Loading Data from Cloud using AWS
This blog is the fourth and last part of a 4-series Snowflake 101 blog. You can find the first three blogs here:
1. Why is Snowflake great?
2. Setting up your environment and database
3. Loading local data
In this fourth blog we are going to learn how to load data from Cloud using AWS S3 specifically. The aim of this article is to guide you through all the steps required from Setting up AWS to finally load the AWS data into Snowflake using Staging. Zero to Snowflake it is!
Don’t worry, this article requires neither prior knowledge about AWS nor coding skill because we will guide you all along on how to leverage AWS S3 bucket and Snowflake.
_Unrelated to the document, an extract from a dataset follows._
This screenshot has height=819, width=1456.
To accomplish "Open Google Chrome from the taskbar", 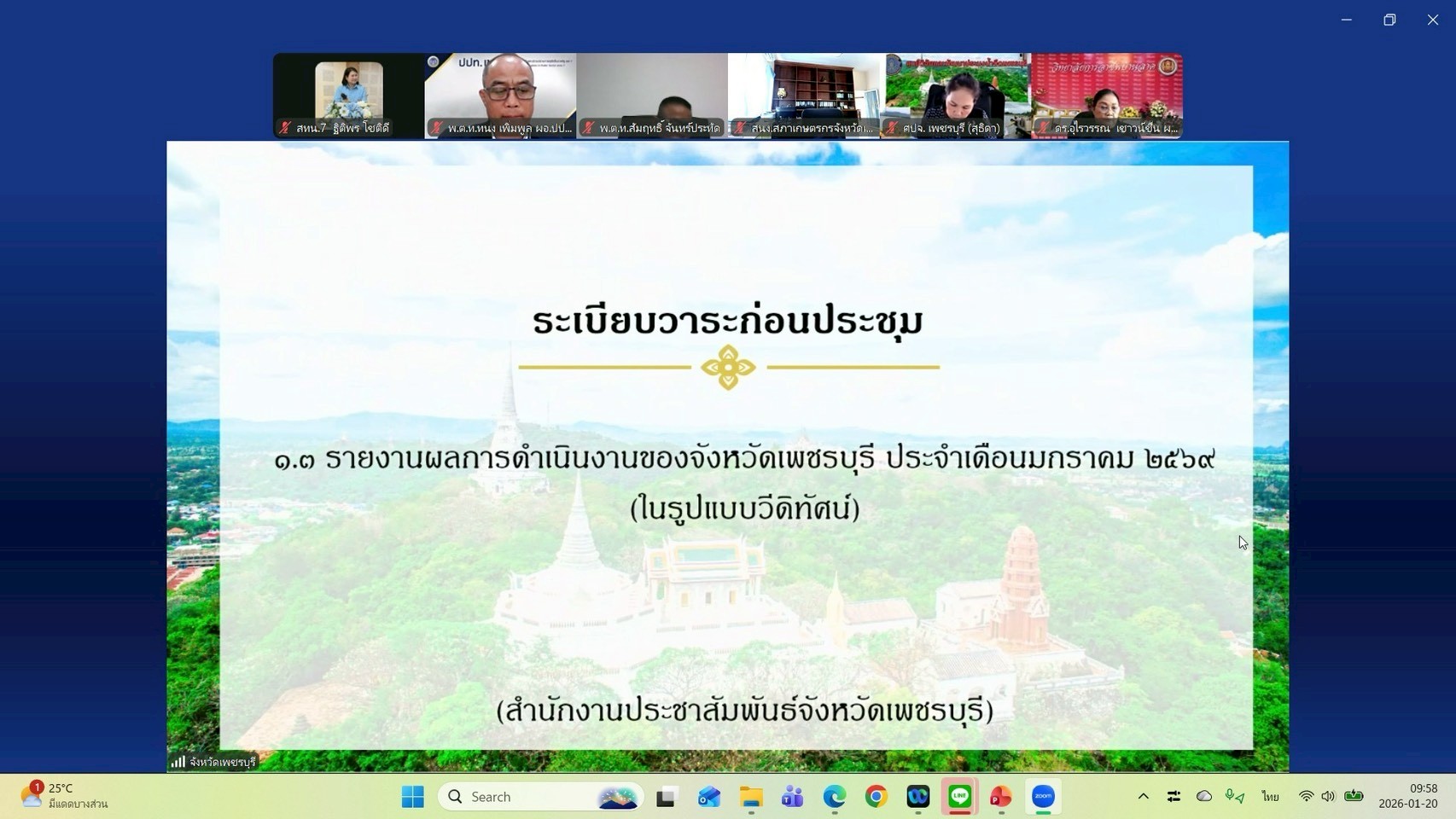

All you need to do is to create an AWS account and create your Snowflake environment (check out our previous posts in this series to learn how to setup your Snowflake environment). Once you are done with that, you are so ready to roll.
Bear in mind that there are two components that we should have to enable this integration:
URL to the Cloud Storage Location (e.g. AWS S3 Bucket)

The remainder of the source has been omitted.